Angst vor den Parlamentswahlen
Die Runde, die sich im Büro der prokurdischen Hadep-Partei versammelt
hat, wollte sich eigentlich eine Talk-Show des Londoner Kurdensenders Med-TV
anschauen. Nicht jeder in Esenyurt kann sich eine eigene Statellitenschüssel
leisten, also wird das Parteibüro schnell mal zum Kino. Aber heute
haben sie Pech. Der Strom ist wieder einmal ausgefallen, wie schon so oft
in jüngster Zeit. Niemand in der Runde glaubt an einen Zufall.
Seyfettin muß seine schwieligen Hände festhalten, so sehr zittern
sie vor Zorn. „Wer den Hirten der Herde tötet, den wird die Herde
angreifen“, zitiert er ein kurdisches Sprichwort. An der Wand hängt
ein Bild Öcalans, daneben das Konterfei von Scheich Said, der den
blutig niedergeschlagenen Kurdenaufstand von 1925 anführte. „Den einen
Apo können sie besiegen“, sagt Seyfettin. „Aber tausend neue Apos
werden folgen. Wenn Europa die Türkei nicht zur Vernunft bringt, wenn
wir gar kein Licht mehr sehen, dann werden wir alles in Brand stecken.
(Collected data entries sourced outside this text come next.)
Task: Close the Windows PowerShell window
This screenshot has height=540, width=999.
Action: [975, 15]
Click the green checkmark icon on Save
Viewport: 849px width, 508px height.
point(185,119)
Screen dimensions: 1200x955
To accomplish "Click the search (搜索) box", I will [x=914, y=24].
Dann bleiben uns nur die Bomben.“
Die meisten in der Runde schauen betreten zu Boden. Einerseits kochen
auch sie innerlich. Andererseits finden sie, daß man Gästen
gegenüber nicht so grob sein sollte.
Der alte Abdulmenaf hat von 1970 bis 1973 als Stahlkocher in Salzgitter
gearbeitet. Als er genug gespart hatte, kehrte er nach Hause zurück,
gründete mit einer zwanzig Jahre jüngeren Frau eine Familie.
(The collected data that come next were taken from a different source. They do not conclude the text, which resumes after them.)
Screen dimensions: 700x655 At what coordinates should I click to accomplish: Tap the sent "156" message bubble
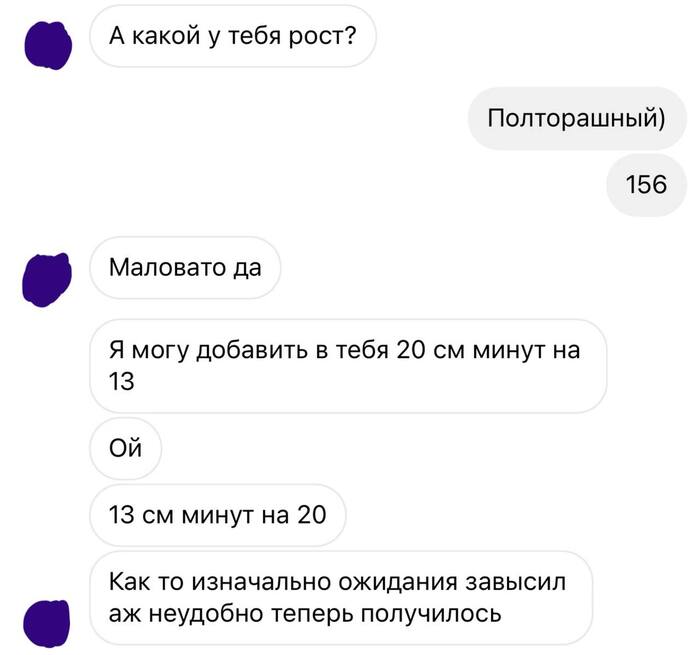pyautogui.click(x=646, y=185)
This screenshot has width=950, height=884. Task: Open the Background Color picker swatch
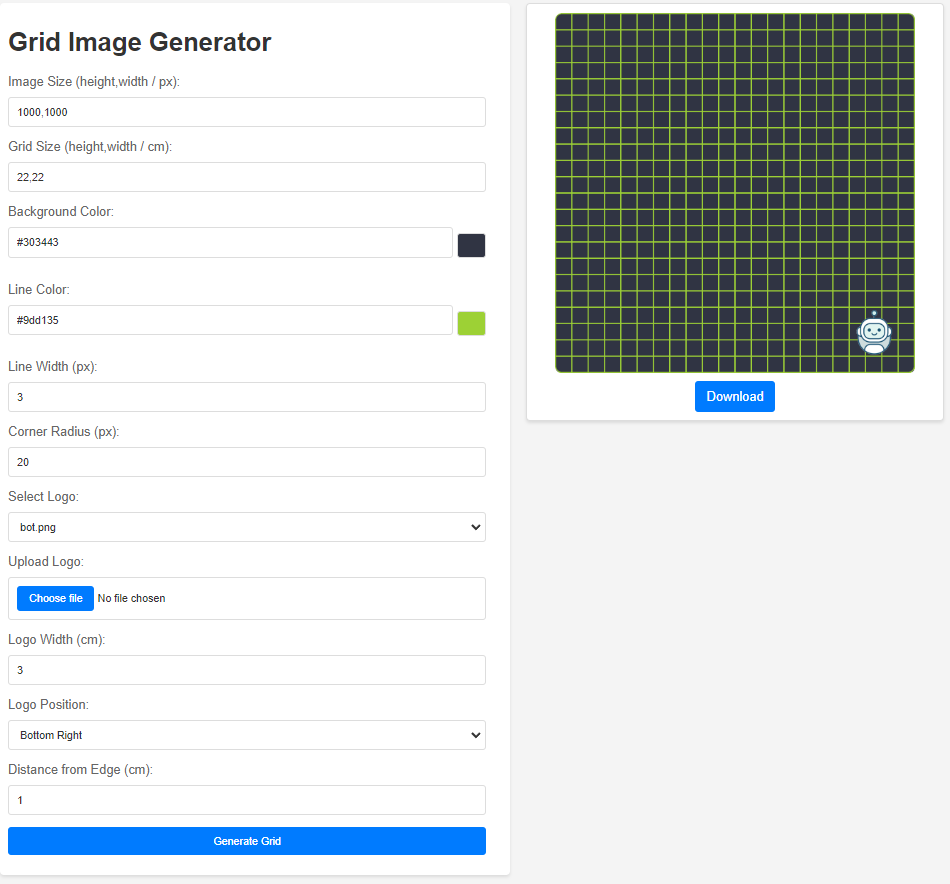pyautogui.click(x=471, y=245)
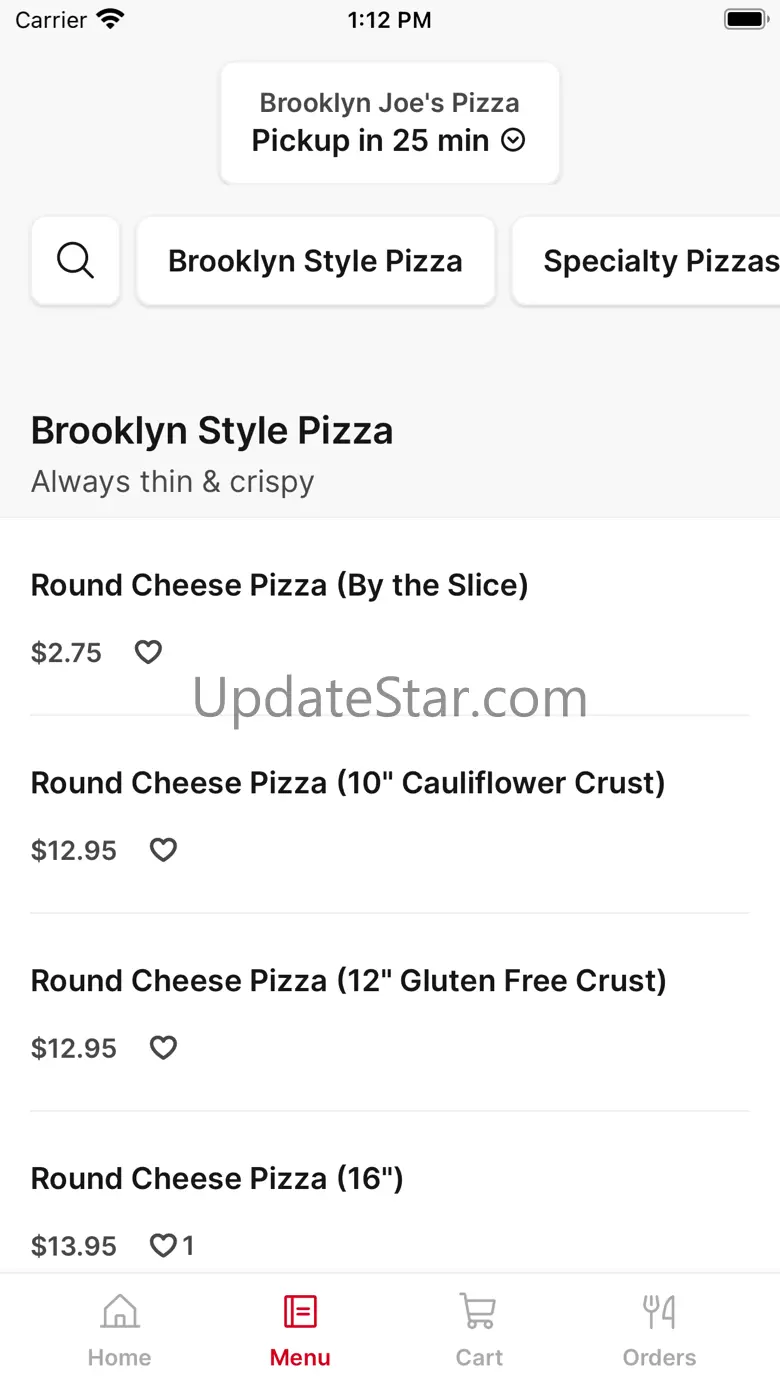Select Round Cheese Pizza (12" Gluten Free Crust)
Viewport: 780px width, 1387px height.
[348, 981]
Das Paar hat acht Kinder. Das älteste ist 26, das jüngste drei.
Noch vor sechs Jahren lebte Abdulmenaf in Arbo, einem Weiler bei Siirt,
weit mehr als tausend Kilometer von Istanbul entfernt. Als die Männer
von Arbo auf seiten der Armee kämpfen sollten, willigten von den knapp
hundert Familienoberhäuptern ungefähr sechzig ein. Die anderen
wurden aus dem Dorf getrieben. Abdulmenaf mußte noch mitansehen,
wie die Soldaten sein Haus mit Benzin übergossen und anzündeten.
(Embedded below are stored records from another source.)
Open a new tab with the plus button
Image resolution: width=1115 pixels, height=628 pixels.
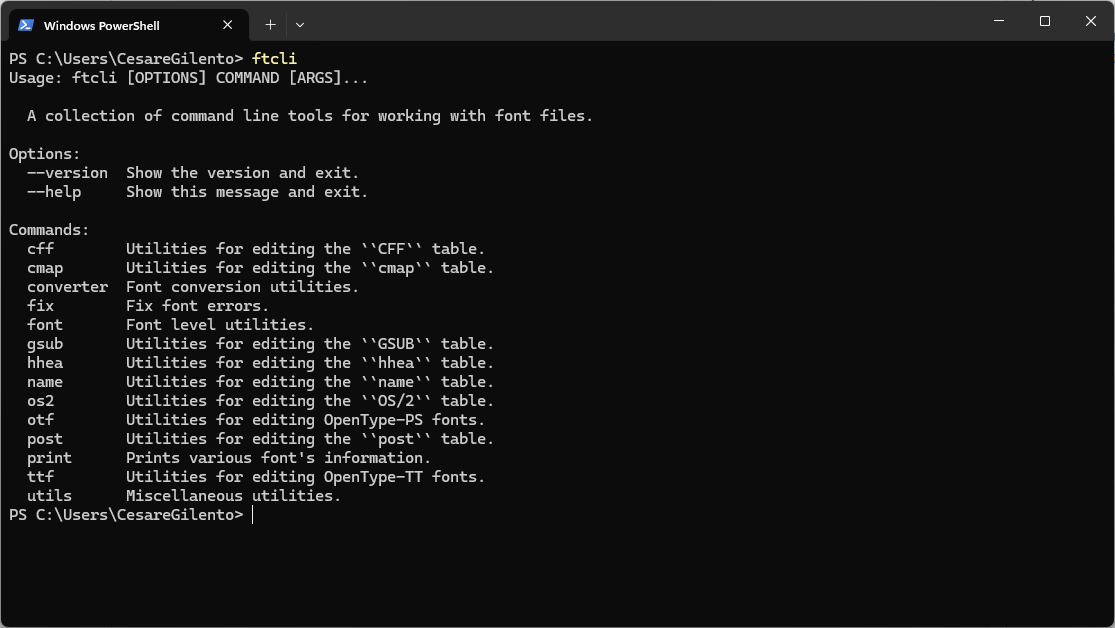coord(270,25)
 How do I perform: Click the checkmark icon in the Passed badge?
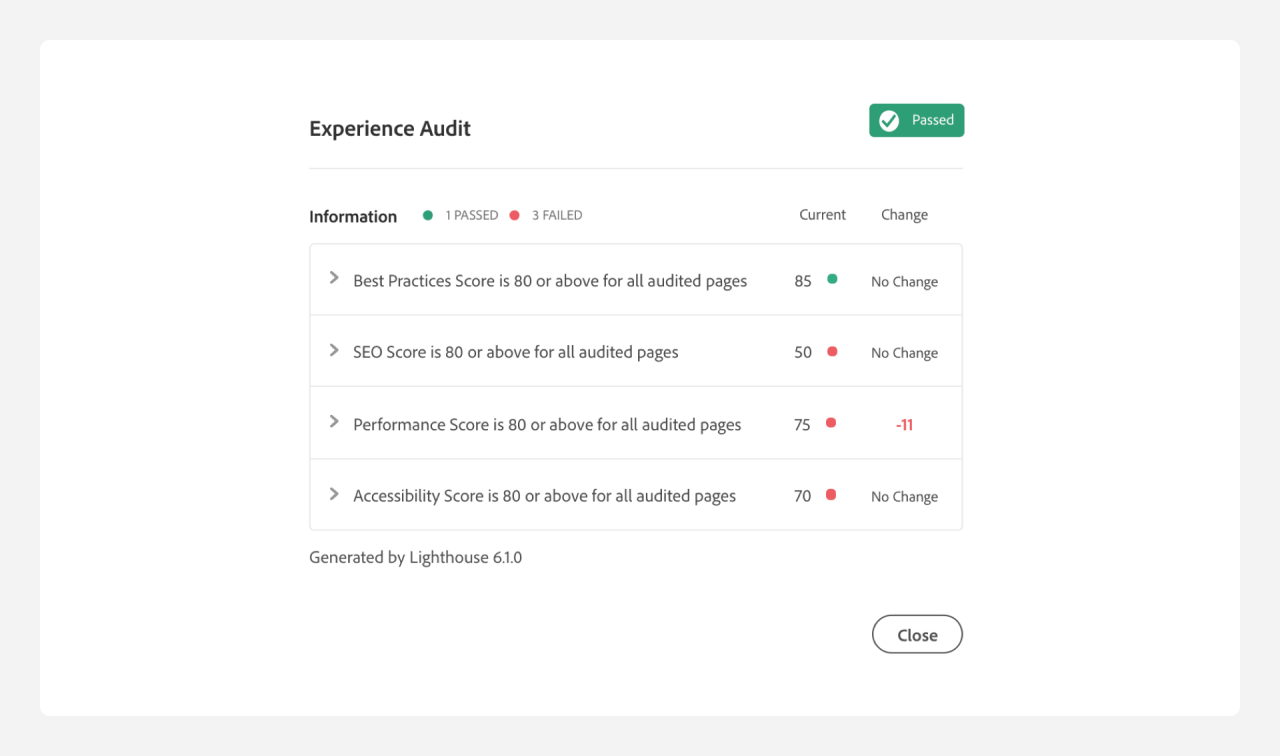pyautogui.click(x=889, y=121)
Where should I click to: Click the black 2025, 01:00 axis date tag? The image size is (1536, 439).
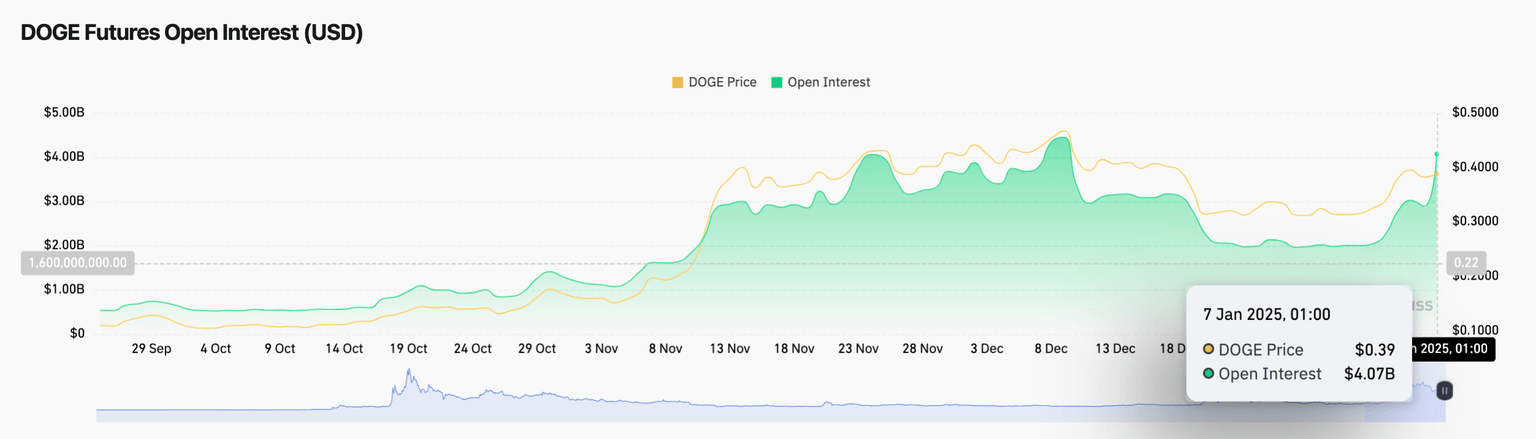pos(1450,349)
Zu seinen Verwandten daheim hat er kaum noch Kontakt. Er darf Arbo
nicht mehr besuchen. Was der 66jährige verlangt, klingt nicht
nach einer Revolution: „Du sollst offen sagen können, daß du
Kurde bist. Du sollst dich nicht verleugnen müssen.“ Sicher, mit Hikmet
Cetin leite ein Kurde das Parlament. Sicher, mit Ibrahim Tatlises sei ein
Kurde der erfolgreichste Sänger des Landes. Und auch unter den
reichsten Unternehmern fänden sich kurdische Namen: „Aber die vergessen,
woher sie kommen. Auch der Parlamentschef darf nicht sagen, daß er
Kurde ist. Sonst ist er sein Amt los.“
„Ich will leben wie ein ganz normaler Mensch“, sagt Vadet Celik. Ein
Damoklesschwert schwebt über ihm. Der Tag, an dem es herabsausen könnte,
steht schon fest. Es ist der 18. April. An diesem Tag wählt die Türkei
ein neues Parlament und neue Bürgermeister. In Esenyurt kandidiert
ein ehemaliger Armeeoffizier für die konservative Mutterlandspartei.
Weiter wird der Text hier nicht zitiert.